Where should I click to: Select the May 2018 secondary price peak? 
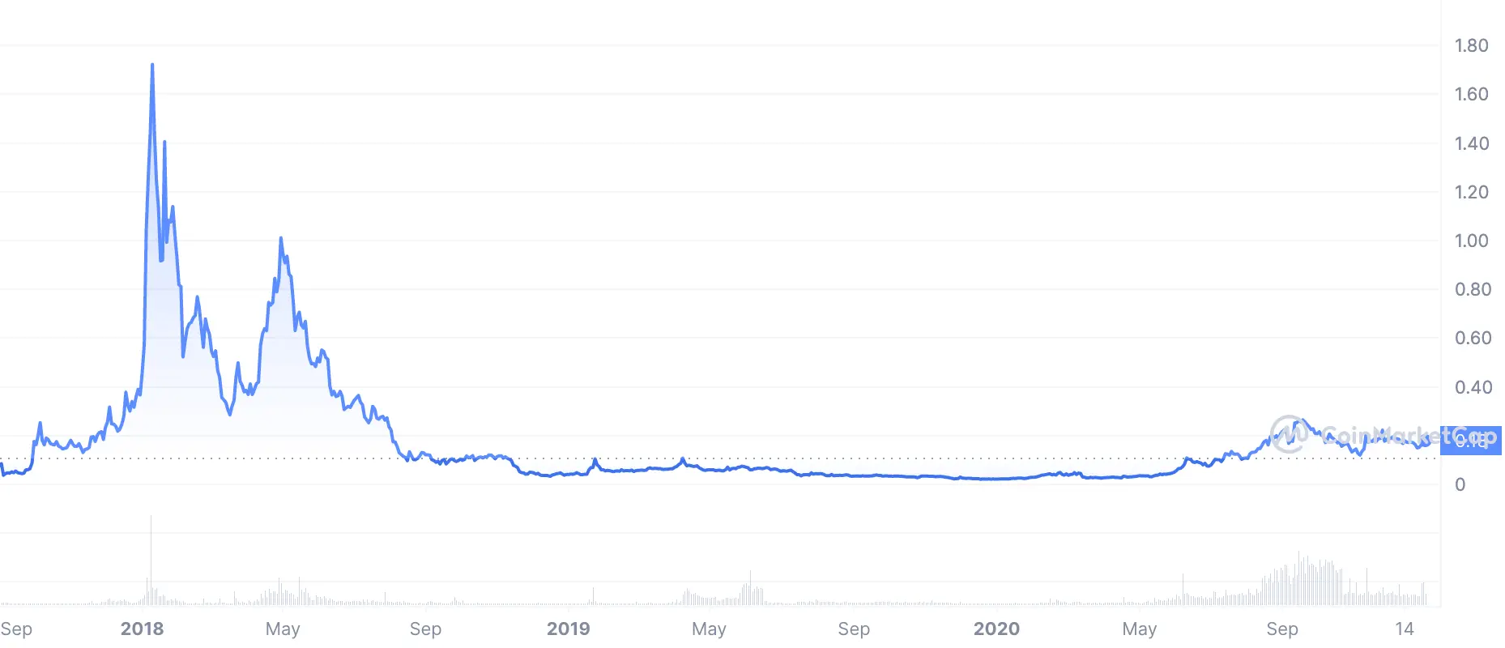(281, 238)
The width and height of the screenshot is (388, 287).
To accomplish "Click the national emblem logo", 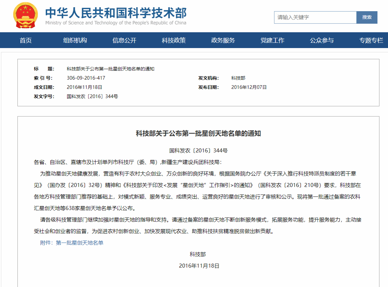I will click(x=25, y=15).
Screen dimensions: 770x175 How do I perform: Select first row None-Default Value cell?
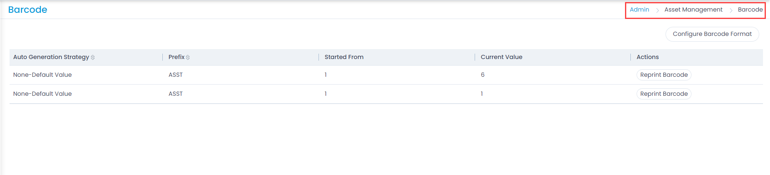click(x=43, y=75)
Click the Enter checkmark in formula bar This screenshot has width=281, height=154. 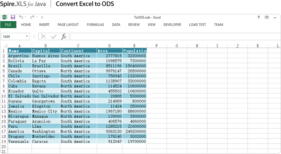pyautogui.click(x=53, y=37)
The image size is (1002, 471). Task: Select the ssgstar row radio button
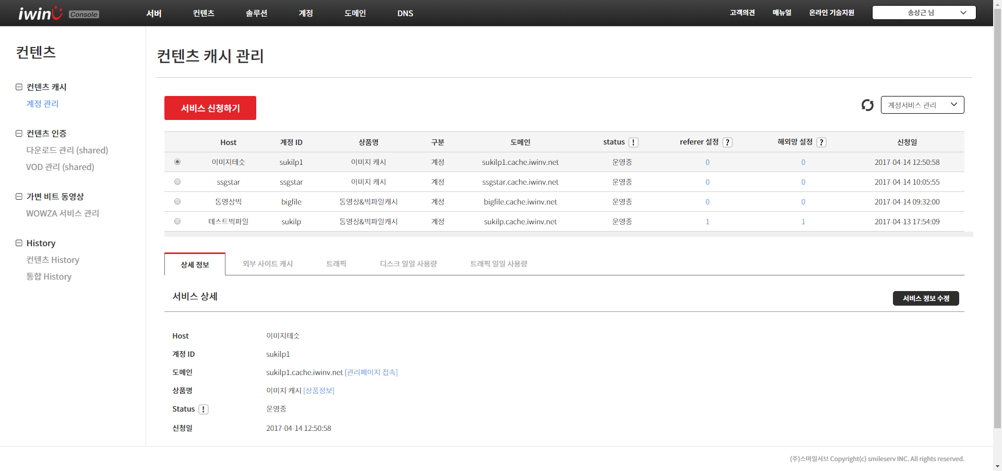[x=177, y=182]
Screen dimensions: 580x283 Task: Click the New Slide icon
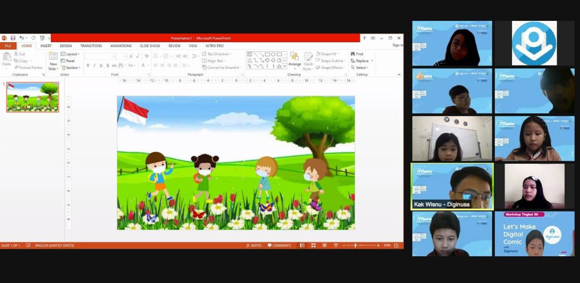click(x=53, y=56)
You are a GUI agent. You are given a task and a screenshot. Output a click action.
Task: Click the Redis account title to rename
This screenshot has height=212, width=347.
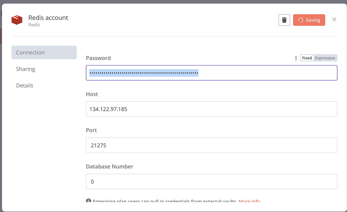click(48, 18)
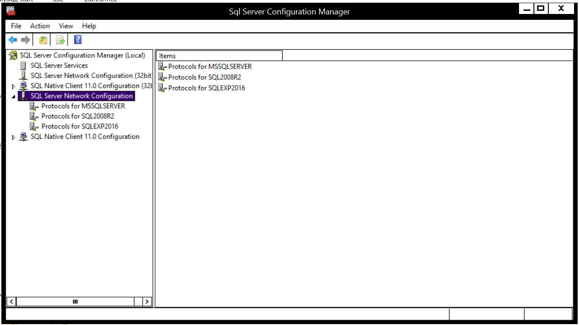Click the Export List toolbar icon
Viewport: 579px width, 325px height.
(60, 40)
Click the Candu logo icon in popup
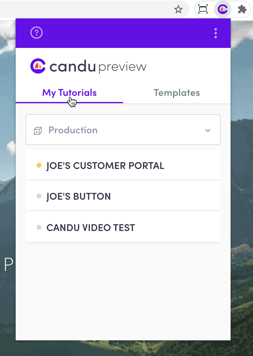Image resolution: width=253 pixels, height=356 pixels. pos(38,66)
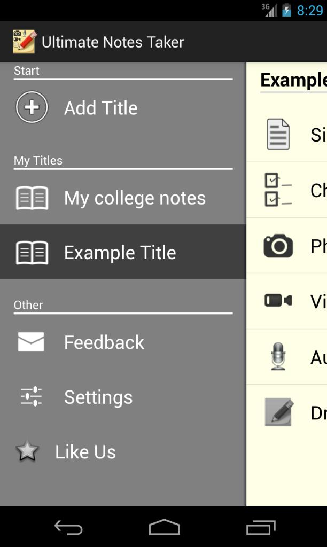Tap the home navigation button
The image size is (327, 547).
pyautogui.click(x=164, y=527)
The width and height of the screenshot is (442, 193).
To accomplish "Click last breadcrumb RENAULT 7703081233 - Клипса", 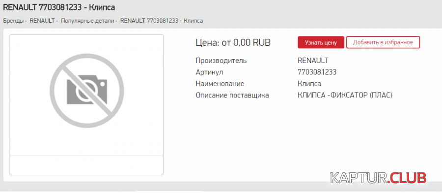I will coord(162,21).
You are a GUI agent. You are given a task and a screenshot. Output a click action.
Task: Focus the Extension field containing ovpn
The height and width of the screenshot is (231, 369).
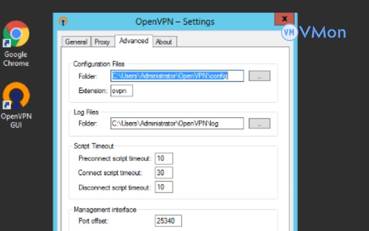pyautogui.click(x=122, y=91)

_ _ _ _ _ _ _

* WHAT IS REQUIRED
Skipping every picture, transcribe exactly the lines above from the one containing "The image size is (1002, 471)." through the one containing "The width and height of the screenshot is (442, 193).", both included.

* RESULT OF THE TASK
The image size is (1002, 471). Task: Select the ssgstar row radio button
[x=177, y=182]
Screen dimensions: 580x283 Task: Click the New Slide icon
click(x=53, y=56)
You are a GUI agent. You are given a task and a screenshot. Output a click action.
Task: Click the Redis account title to rename
This screenshot has height=212, width=347.
click(48, 18)
Click the Export List toolbar icon
Viewport: 579px width, 325px height.
(60, 40)
Click the Candu logo icon in popup
Image resolution: width=253 pixels, height=356 pixels. pos(38,66)
Tap the home navigation button
The image size is (327, 547).
pyautogui.click(x=164, y=527)
The width and height of the screenshot is (442, 193).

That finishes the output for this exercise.